Only a short drive from the glass-and-chrome highrises, traffic snarls and pollution of the metropolitan area's urban communities, Sandy Spring and its neighbor, Ashton, have retained a serene, small-town charm.

Some of the oldest settlements in the county are located in the Sandy Spring-Ashton area, and the Maryland Historic Trust has identified 35 sites that should be preserved for their historic and architectural value.

At the end of Meeting House Road the original sandy spring still bubbles up cold and clear, and in the village center the small Sandy Spring store is still selling local residents their staples from the same site where James P. Stabler opened his "mercantile store" in 1819.

Nearby, descendents of slaves freed by the Quakers live on land in what was once called the Free Negro Settlement.

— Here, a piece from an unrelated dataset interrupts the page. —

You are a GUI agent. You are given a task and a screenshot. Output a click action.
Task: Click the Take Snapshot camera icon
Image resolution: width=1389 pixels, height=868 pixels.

Along Brooke Road and Chandlee Mill live people who measure their Sandy Spring ties in centuries.

It's not uncommon for black and white residents to share the same surname. "We're all kinfolk here," explained a fifth-generation Sandy Spring resident.

This warm, friendly atmosphere permeates the town, were residents wave to strangers passing through. Quaint, quiet and refreshingly slow paced, Sandy Spring is the kind of place, where some residents don't even bother to lock their cars.

While driving down Rte. 108, civilization's main encrochment on the community, motorists slow down to drink in the rural surroundings. Autumn brown fields border the road with weathered, gray fences holding in the cows and horses that graze in the fields. Old wooden barns and trees dating back to the Civil War provide a sense of timeless tranquility.

Most of the homes are on large parcels of land, giving the area a spread-out, rural atmosphere. Even the High's dairy store has a barn-like design that fits the small-town ambience.

"Yup, it's a nice little community," nodded a local shopkeeper, "I'd sure hate to see it change a lot."